_本文抜粋_:

>>>

良く起きがちな工場のクレーム問題「未加工品混入」に対するAI・デジタル化対策案

濱田金男

濱田金男

テーマ:製造業の正しい品質管理手法

この問題は、実際に発生した未加工品混入クレームの発生状況と対策内容をまとめたものです。
しかしこの対策では、再発防止対策としては不十分な内容です。
なぜ不十分か?皆さんで考えてみてください。


そこで、未加工品混入問題に対するAI・デジタル化対策案を考えてみました。
この問題の根本原因は、
 ①手作業での部品投入時に落下が発生する可能性
 ②落下した未加工品が完成品置き場に混入する物理的な可能性
 ③最終検査(計量)では未加工品と完成品を区別できない
という点にあります 。

物理的な対策(置き場変更、蓋、フード設置など )に加え、以下のデジタル技術を活用することで、より確実な再発防止が期待できます。

1.低コスト・すぐに実施できる対策案
(1)作業分析による投入方法の最適化
スマートフォン/タブレットでの動画撮影と分析を行う
部品投入作業(特にバケットを持ち上げる際)を動画で撮影し、どのタイミングで、どの
ように部品が落下しやすいかを分析。落下しにくいスコップの使い方やバケットの持ち上
げ方を特定し、改善後の手順を動画マニュアルとして共有する
効果として、人的ミス(ポカミス )の発生源である落下自体を減らすことを目指す

(2)デジタルチェックリストの活用
無料のフォームツール(Googleフォームなど )とタブレット/スマホを活用し作業開始前やバケット交換時に、「完成品バケットに蓋がされているか」「落下防止フードは正しく設置されているか」などを確認するデジタルチェックリストを作成し作業者に実施・記録させる
効果として物理的な対策が確実に実施されていることを担保し、手順遵守の意識を高める。モラル不足による不実施を抑止する

(3)判定基準の明確化(デジタル版OK/NGサンプル)

<<<

_提供資料_:
>>>

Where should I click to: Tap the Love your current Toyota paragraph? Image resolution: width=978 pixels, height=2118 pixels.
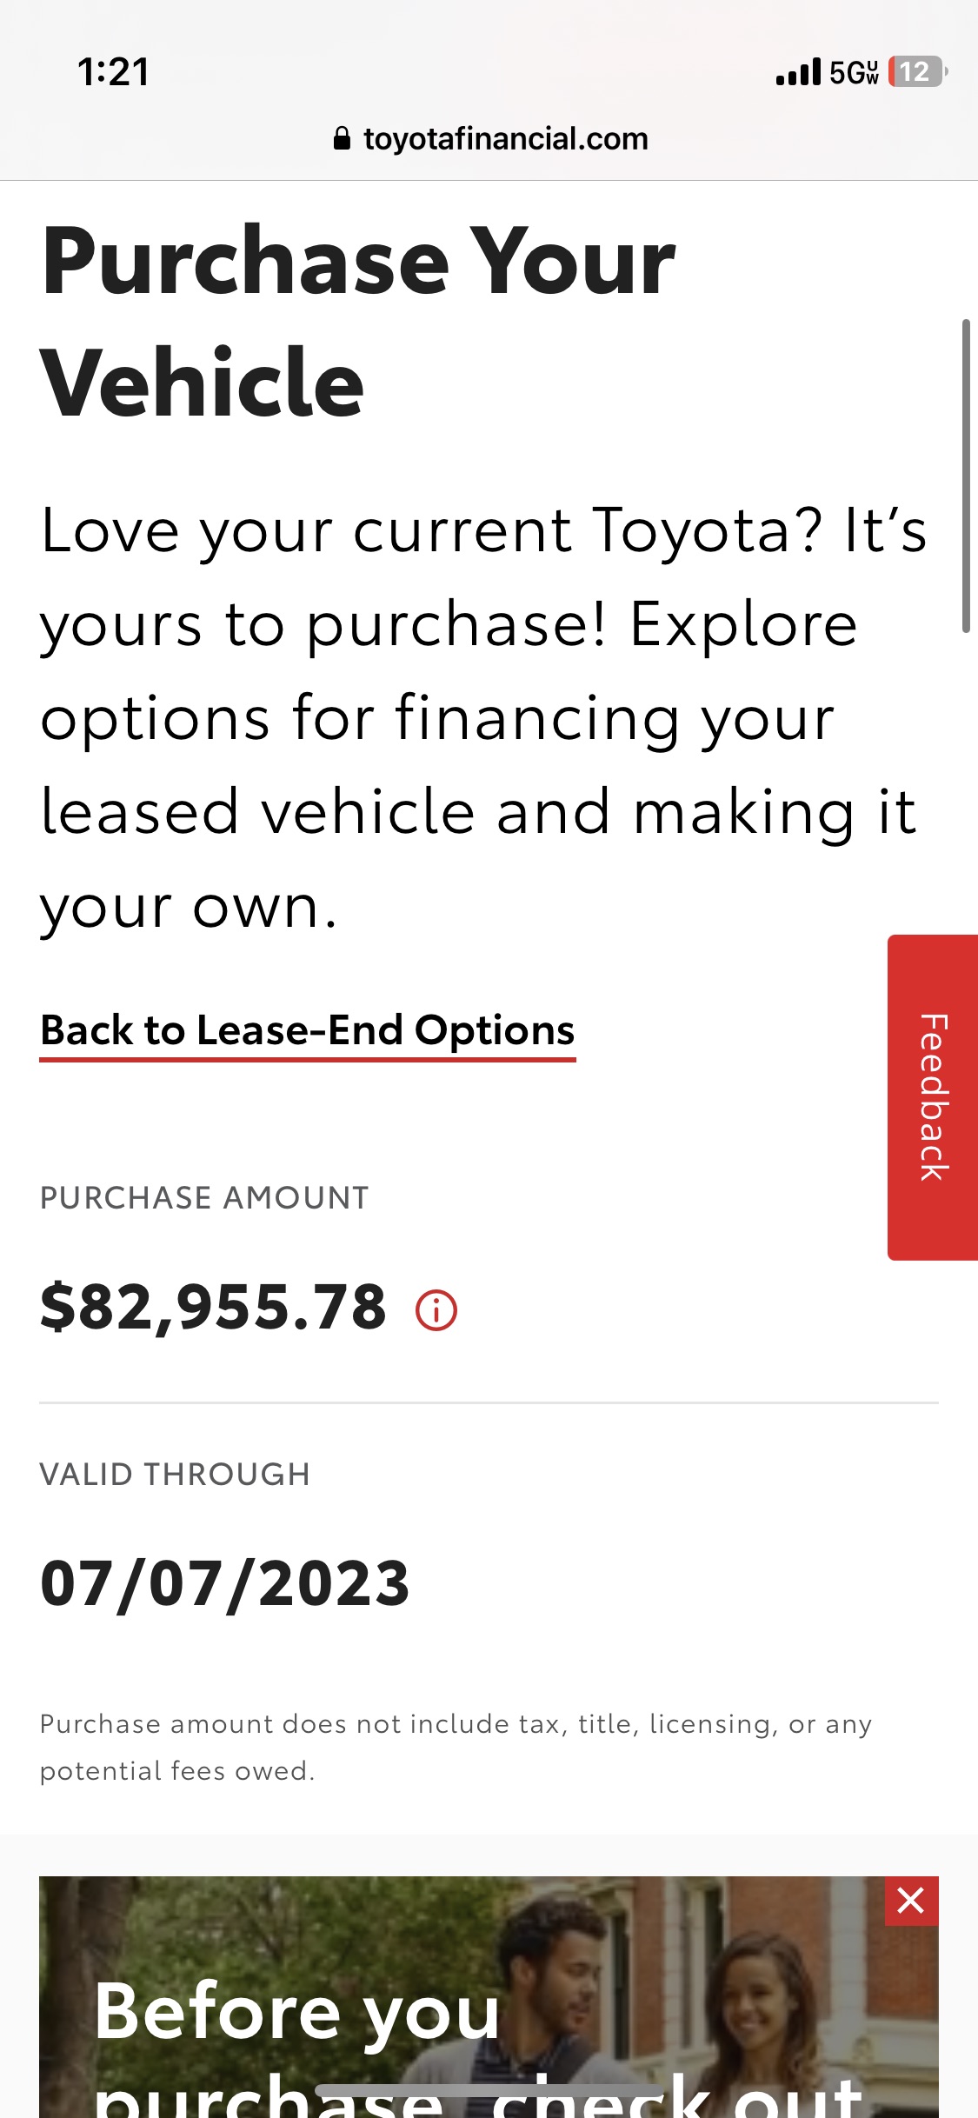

<<<

_設問一覧_:
a. 未加工品混入対策の文章で「そこで、未加工品混入問題に」で始まる段落を、主な内容を保ったまま箇条書きで簡潔にまとめること。
b. 未加工品混入対策の文章のうち、「しかしこの対策では、再発防止対策としては不十分な内容です。」から「という点にあります 。」までの部分を一字一句そのまま書き写すこと。

_解答例_:
a.
- 未加工品混入問題へのAI・デジタル化対策案を考えた。
- 根本原因は次の三点にある。
 - 手作業で部品を投入する際に落下が起こり得る。
 - 落下した未加工品が完成品置き場に混入する物理的な可能性がある。
 - 最終検査(計量)では未加工品と完成品を区別できない。

b.
しかしこの対策では、再発防止対策としては不十分な内容です。
なぜ不十分か?皆さんで考えてみてください。


そこで、未加工品混入問題に対するAI・デジタル化対策案を考えてみました。
この問題の根本原因は、
 ①手作業での部品投入時に落下が発生する可能性
 ②落下した未加工品が完成品置き場に混入する物理的な可能性
 ③最終検査(計量)では未加工品と完成品を区別できない
という点にあります 。